### Problem description
Below are the records; give again exactly the line with "Where should I click to: Click the yellow", the line with "Task: Click the Log Keluar button", and each line that lies between them, and nothing besides.

### Material supplied
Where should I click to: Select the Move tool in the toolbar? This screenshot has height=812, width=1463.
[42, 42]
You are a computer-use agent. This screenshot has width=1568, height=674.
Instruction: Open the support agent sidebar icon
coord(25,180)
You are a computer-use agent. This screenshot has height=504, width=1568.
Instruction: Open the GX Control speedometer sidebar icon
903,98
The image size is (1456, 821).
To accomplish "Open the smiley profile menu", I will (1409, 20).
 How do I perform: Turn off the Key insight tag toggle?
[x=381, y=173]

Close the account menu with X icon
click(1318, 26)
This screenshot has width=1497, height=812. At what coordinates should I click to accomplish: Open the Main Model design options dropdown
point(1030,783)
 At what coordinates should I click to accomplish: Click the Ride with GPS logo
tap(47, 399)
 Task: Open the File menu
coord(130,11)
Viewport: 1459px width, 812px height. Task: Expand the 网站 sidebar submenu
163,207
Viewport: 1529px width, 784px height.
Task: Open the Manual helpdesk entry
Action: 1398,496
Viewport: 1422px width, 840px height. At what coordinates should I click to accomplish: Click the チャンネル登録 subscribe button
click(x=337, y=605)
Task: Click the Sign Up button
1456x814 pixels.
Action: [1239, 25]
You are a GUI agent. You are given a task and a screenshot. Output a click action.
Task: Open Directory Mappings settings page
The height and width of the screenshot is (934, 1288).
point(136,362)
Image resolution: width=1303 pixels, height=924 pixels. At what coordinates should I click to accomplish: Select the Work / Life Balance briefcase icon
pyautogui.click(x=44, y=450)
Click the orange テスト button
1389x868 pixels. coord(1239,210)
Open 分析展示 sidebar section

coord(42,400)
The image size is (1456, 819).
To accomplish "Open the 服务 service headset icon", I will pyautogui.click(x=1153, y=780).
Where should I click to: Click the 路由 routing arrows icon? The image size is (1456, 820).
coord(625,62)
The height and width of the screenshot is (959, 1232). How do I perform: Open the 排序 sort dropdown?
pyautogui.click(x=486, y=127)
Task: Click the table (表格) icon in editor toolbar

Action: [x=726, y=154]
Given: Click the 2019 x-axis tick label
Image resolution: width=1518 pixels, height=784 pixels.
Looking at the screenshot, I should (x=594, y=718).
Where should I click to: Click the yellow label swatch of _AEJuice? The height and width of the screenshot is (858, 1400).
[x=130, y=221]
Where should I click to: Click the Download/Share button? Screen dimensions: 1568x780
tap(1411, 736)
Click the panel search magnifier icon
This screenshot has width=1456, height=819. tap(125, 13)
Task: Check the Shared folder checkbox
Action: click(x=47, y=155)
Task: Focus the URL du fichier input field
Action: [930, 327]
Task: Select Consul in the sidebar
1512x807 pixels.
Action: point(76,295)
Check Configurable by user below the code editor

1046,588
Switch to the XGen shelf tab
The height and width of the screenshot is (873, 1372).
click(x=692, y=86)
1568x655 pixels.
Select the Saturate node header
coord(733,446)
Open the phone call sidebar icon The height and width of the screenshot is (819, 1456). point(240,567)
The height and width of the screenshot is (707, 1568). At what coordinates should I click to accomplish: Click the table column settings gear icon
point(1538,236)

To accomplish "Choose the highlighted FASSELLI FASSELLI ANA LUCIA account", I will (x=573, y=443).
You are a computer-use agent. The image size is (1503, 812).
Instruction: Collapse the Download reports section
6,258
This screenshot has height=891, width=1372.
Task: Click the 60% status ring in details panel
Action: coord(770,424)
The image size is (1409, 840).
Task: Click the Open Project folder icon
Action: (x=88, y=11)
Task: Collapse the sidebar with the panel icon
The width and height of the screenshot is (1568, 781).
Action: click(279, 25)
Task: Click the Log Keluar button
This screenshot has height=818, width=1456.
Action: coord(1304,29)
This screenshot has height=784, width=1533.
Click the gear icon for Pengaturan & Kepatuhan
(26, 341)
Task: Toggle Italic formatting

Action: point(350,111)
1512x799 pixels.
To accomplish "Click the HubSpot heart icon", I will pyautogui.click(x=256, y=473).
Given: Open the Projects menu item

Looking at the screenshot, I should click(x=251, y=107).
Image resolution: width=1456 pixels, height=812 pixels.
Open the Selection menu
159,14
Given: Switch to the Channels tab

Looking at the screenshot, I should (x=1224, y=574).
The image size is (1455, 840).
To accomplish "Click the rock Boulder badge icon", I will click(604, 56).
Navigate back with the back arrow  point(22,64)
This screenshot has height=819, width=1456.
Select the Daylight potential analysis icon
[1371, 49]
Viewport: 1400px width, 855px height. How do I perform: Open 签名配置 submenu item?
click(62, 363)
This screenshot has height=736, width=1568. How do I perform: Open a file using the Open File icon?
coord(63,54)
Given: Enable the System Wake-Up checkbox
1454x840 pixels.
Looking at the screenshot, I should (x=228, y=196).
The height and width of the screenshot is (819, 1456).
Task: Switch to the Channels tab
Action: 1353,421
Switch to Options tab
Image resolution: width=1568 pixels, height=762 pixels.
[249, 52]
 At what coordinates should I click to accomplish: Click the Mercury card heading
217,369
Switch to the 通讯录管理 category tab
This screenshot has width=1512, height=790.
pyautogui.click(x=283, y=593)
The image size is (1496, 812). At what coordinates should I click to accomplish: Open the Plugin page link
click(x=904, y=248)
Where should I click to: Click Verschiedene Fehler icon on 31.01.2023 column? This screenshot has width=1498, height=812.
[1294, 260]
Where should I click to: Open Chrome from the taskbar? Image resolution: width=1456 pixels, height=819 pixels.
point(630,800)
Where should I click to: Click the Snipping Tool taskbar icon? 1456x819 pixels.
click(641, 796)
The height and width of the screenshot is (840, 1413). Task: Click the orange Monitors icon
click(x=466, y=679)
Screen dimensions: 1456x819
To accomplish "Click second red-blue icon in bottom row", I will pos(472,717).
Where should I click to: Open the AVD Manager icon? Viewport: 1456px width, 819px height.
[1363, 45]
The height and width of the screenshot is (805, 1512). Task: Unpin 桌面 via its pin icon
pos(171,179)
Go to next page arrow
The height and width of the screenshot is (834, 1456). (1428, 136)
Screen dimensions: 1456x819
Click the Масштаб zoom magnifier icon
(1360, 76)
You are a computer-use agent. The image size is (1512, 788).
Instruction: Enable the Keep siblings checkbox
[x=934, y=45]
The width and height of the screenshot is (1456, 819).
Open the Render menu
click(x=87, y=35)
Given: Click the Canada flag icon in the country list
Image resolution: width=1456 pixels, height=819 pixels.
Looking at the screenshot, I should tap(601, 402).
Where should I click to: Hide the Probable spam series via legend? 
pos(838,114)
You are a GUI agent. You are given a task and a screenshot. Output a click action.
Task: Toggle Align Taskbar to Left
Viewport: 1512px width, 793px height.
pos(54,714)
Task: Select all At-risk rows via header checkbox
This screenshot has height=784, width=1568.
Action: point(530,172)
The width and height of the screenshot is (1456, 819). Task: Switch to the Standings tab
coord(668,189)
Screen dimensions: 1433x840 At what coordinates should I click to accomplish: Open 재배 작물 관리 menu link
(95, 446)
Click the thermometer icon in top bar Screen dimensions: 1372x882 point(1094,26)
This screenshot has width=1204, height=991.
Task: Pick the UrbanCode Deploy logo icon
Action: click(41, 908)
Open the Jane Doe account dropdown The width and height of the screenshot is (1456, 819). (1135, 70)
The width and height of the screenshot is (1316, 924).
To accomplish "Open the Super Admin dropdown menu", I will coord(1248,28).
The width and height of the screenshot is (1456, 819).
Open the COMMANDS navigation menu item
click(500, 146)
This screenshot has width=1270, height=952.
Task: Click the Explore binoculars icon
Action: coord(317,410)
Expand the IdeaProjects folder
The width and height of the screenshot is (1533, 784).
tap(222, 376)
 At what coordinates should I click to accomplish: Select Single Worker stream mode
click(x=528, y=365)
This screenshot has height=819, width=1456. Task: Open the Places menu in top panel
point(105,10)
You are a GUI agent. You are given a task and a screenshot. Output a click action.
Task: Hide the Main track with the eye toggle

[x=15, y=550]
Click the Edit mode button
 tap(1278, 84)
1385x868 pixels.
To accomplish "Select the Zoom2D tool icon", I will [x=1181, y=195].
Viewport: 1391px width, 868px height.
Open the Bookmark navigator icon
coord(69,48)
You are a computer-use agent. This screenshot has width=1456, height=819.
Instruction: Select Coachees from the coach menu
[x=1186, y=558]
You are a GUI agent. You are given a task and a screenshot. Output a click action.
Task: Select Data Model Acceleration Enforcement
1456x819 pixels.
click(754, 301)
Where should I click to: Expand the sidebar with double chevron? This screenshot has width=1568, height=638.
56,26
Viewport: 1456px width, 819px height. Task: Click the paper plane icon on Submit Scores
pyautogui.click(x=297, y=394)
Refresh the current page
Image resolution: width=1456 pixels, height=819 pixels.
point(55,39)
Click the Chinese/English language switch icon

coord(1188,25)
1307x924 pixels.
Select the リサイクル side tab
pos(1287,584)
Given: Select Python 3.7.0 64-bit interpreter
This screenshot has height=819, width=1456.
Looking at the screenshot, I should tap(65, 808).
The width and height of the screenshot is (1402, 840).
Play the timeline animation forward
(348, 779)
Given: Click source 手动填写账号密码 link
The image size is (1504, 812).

### Expected answer
Where should I click to: Click the yellow label swatch of _AEJuice? The height and width of the screenshot is (858, 1400).
[x=130, y=221]
Where should I click to: Click the Download/Share button? Screen dimensions: 1568x780
tap(1411, 736)
Click the panel search magnifier icon
This screenshot has width=1456, height=819. tap(125, 13)
Task: Check the Shared folder checkbox
Action: click(x=47, y=155)
Task: Focus the URL du fichier input field
Action: [930, 327]
Task: Select Consul in the sidebar
1512x807 pixels.
Action: point(76,295)
Check Configurable by user below the code editor

1046,588
Switch to the XGen shelf tab
The height and width of the screenshot is (873, 1372).
click(x=692, y=86)
1568x655 pixels.
Select the Saturate node header
coord(733,446)
Open the phone call sidebar icon The height and width of the screenshot is (819, 1456). point(240,567)
The height and width of the screenshot is (707, 1568). At what coordinates should I click to accomplish: Click the table column settings gear icon
point(1538,236)

To accomplish "Choose the highlighted FASSELLI FASSELLI ANA LUCIA account", I will (x=573, y=443).
You are a computer-use agent. The image size is (1503, 812).
Instruction: Collapse the Download reports section
6,258
This screenshot has height=891, width=1372.
Task: Click the 60% status ring in details panel
Action: coord(770,424)
The image size is (1409, 840).
Task: Click the Open Project folder icon
Action: (x=88, y=11)
Task: Collapse the sidebar with the panel icon
The width and height of the screenshot is (1568, 781).
Action: click(279, 25)
Task: Click the Log Keluar button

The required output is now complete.